James Robb State Park

Todd Reeve, BEF’s Chief executive Officer, agrees. “This project’s diverse and not predictable cast of players represents a new norm.” BEF formed the Business for Water Stewardship network in 2017. BWS has supported over 80 projects nationwide, restoring over 19 billion gallons of water. Reeve has worked closely with the Water Trust on the 15-Mile Reach project. “It’s a new paradigm, one that engages different sectors, one that recognizes that the private sector can be a catalyst for multi-benefit outcomes for the environment, communities, and irrigators.”

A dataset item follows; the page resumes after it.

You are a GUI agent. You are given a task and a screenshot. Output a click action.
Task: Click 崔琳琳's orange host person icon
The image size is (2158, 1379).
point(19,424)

Coca-Cola also values the project’s collaborative, multi-benefit approach, says Radtke. “This project has multiple benefits—for fish, green energy, farmers, and communities—and many interests are coming together across sectors to make it happen,” says Radtke.

For Coors Seltzer, the 15-Mile Reach helps the company reach goals of restoring at least one billion gallons of water to rivers by the end of 2021. Molson Coors launched a new product line, Coors Seltzer, in October with a mission to help fund investments in restoration and conservation efforts in iconic river basins, like the Colorado River, including on the 15-Mile Reach. For every 12-pack of Seltzer sold, the company will restore 500 gallons of clean water to America’s rivers across 16 river basins in 14 states.

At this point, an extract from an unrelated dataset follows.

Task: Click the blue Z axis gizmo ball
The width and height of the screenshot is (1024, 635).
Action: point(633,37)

A Model Approach for Now — and for the Future

As Colorado’s population continues to increase and the state economy grows across sectors, keeping up with the need to protect all beneficial uses and the environment at the same time is critical, says Jojo La. An endangered species policy specialist for the Colorado Water Conservation Board (CWCB), La says a joint approach is critical with cross-sector problem-solving on the 15-Mile Reach, a model for the future.

Agreements like this are years in the making, with research, facilitated conversations,  extensive legal work, and cultivated trust-building among stakeholders underway for nearly a decade. “So many diverse partners are involved in helping to sustain flows in that 15-Mile Reach,” remarks Anderson. Because of that, he believes that the project is an important model of collaboration for others.

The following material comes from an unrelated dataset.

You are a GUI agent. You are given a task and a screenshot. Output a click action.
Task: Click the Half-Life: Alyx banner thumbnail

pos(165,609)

“For a very long time, water development and environmental interests were seemingly opposed to one another,” says La. “Stakeholders didn’t think those interests could go together. But one exists only with the other.” In Colorado, she notes, it’s powerful to see how water development or consumptive use depends on projects that bring more water to the streams. “It makes people find solutions that didn’t exist before.”

Beyond species recovery, the fish and water in the 15-Mile Reach are also part of our Colorado identity, says Jojo La, an endangered species policy specialist for the Colorado Water Conservation Board (CWCB). “The endangered fish are part of our Colorado heritage. The fish represent our flowing waters, why we live and recreate in our state.” Without the 15-Mile Reach releases, streamflows dip dangerously low for water recreationists, including anglers, paddlers, tubers, and rafters, too.

Water in the 15-Mile Reach protects a way of life for so many people in the Grand Valley, Anderson points out. “The more successful we are in terms of recovering the endangered fish, the less likely we will reach a point where more drastic measures are needed.” the 15-Mile project helps ensure that farmers can “continue doing what they’re doing as they have in the past, without having to worry that the hammer of the Endangered Species Act is going to interfere.”

The Water Trust made it possible to “have all of these people in the room where not too many years ago, that level of candid conversation would have been impossible,” says Harris. Without that level of productive conversation, he reflects, solutions like this would not be possible. “When it comes to water, we have to recognize that nobody suffers alone, nobody gains alone,” says Schmidt. “You can accomplish a lot when everyone wins.”